The Lakers Should Not Trade Andrew Bynum for Dwight Howard
The drumbeat thuds louder with each passing day. Adrian Wojnarowski recently reported that Orlando is pursuing the long-discussed Dwight-for-Bynum option. It's a path that many Lakers fans pine for. But I'm not so sure it's the right play for L.A.
First, let us be clear about one thing: Dwight Howard has been better than Andrew Bynum. While Bynum's offensive game is more refined than Dwight's, Howard is just as (if not more) effective on that end.
And on defense, it's not even close.
While Bynum's length is a defensive asset, his lack of mobility can be problematic against certain teams. This was most apparent in the Denver series last playoffs. Bynum had fine offensive performances, but his sluggishness in transition led to easy baskets for the speedy, fast-breaking Nuggets. In part due to this, the Lakers nearly coughed up a 3-1 series lead.
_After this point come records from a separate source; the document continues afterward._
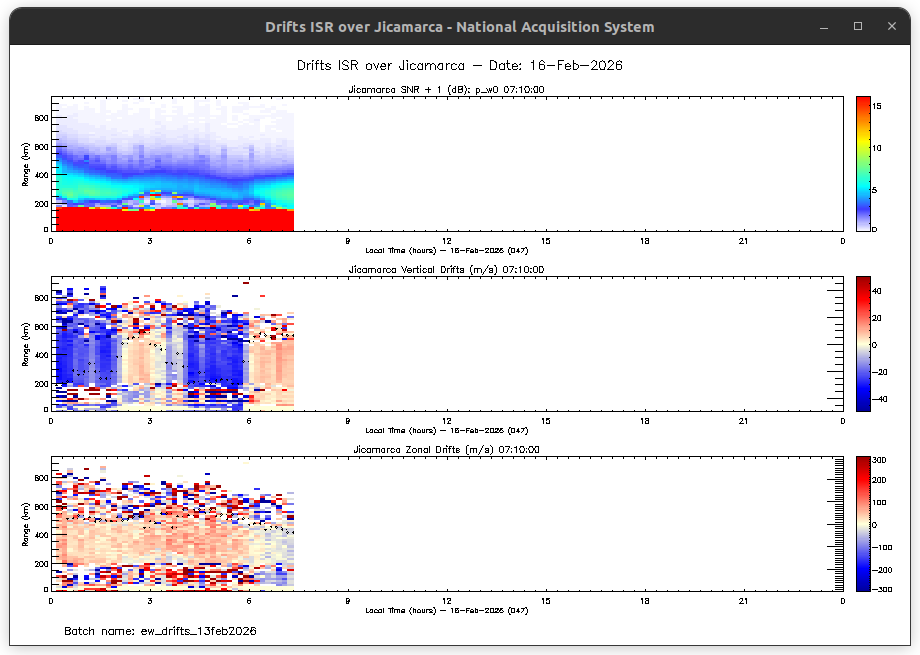Click the main heading with date 16-Feb-2026
The width and height of the screenshot is (920, 655).
(x=459, y=66)
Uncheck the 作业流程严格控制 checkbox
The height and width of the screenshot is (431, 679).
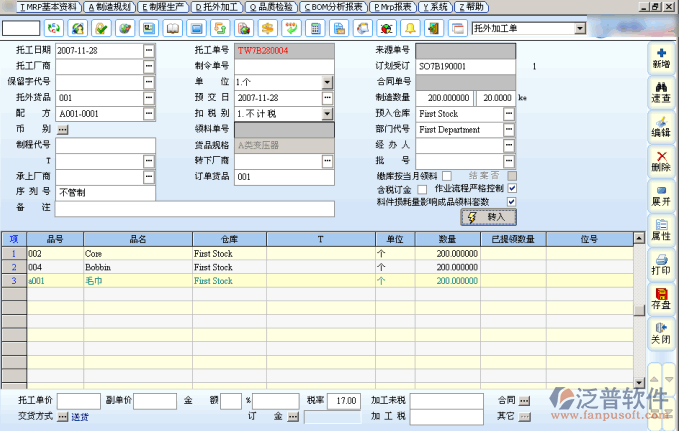[x=512, y=189]
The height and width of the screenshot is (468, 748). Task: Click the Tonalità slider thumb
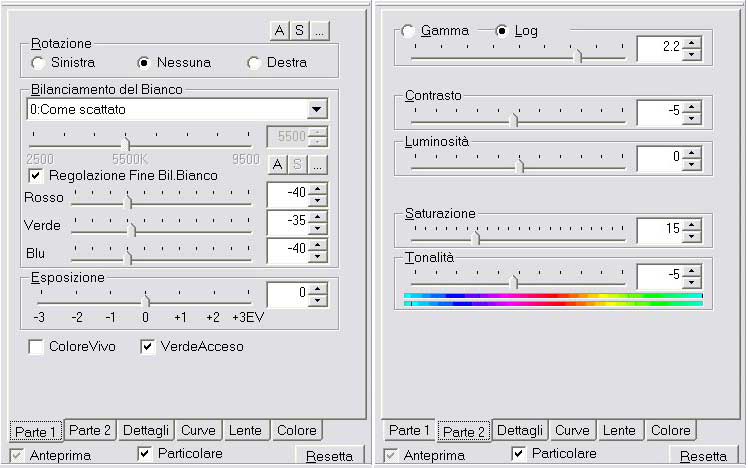pos(513,281)
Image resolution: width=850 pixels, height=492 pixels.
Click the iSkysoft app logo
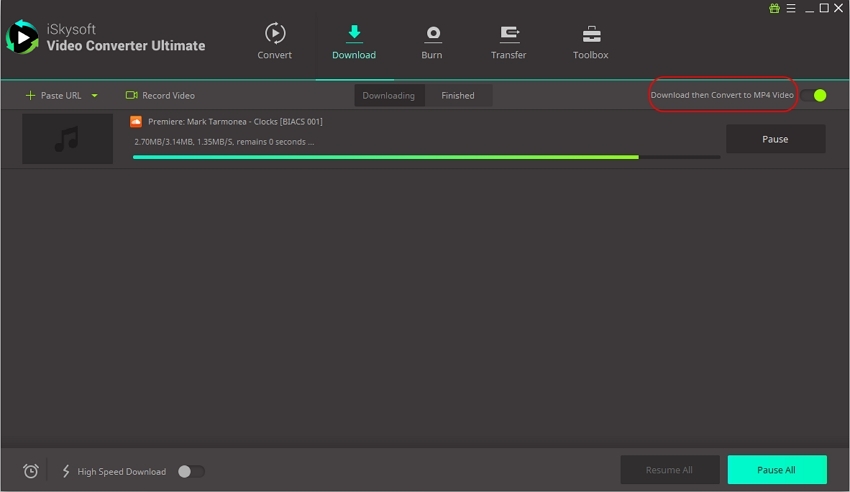(x=22, y=37)
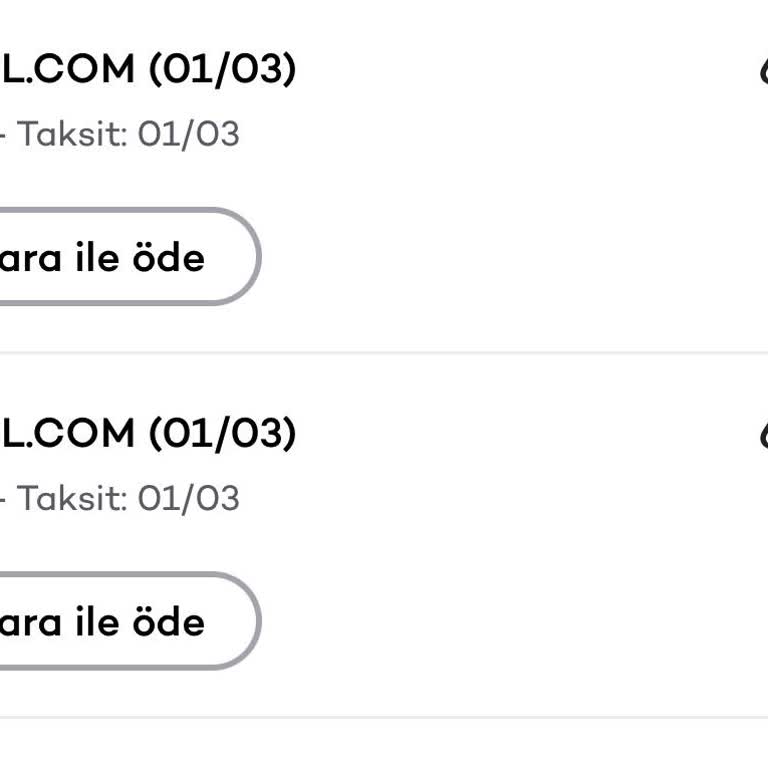Click the dash before second 'Taksit' label

(2, 499)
Dwight Howard does not have this particular flaw. The Magic big man is mobile enough to cover any part of the floor and get back in transition with haste. If the Lakers make this deal, they're banking on Dwight's defense as a difference-maker.
So, why am I against it? I just don't know what compels Los Angeles to take the risk.
Howard might waffle throughout the entire season as to whether or not he'll re-sign. He's also two years older than Bynum. For all Bynum's knee ailments (Lakers trainer Gary Vitti appears to have corrected some of this), Dwight is coming off the same back injury that felled Tracy McGrady's career.
There is another factor in Andrew Bynum's favor: Dwight Howard is shorter and nearly wholly dependent on athleticism. Though people always argue against me on this (because Howard has an exaggerated "in shoes" height listing on NBA.com), Dwight's actual "in socks" height is 6'9".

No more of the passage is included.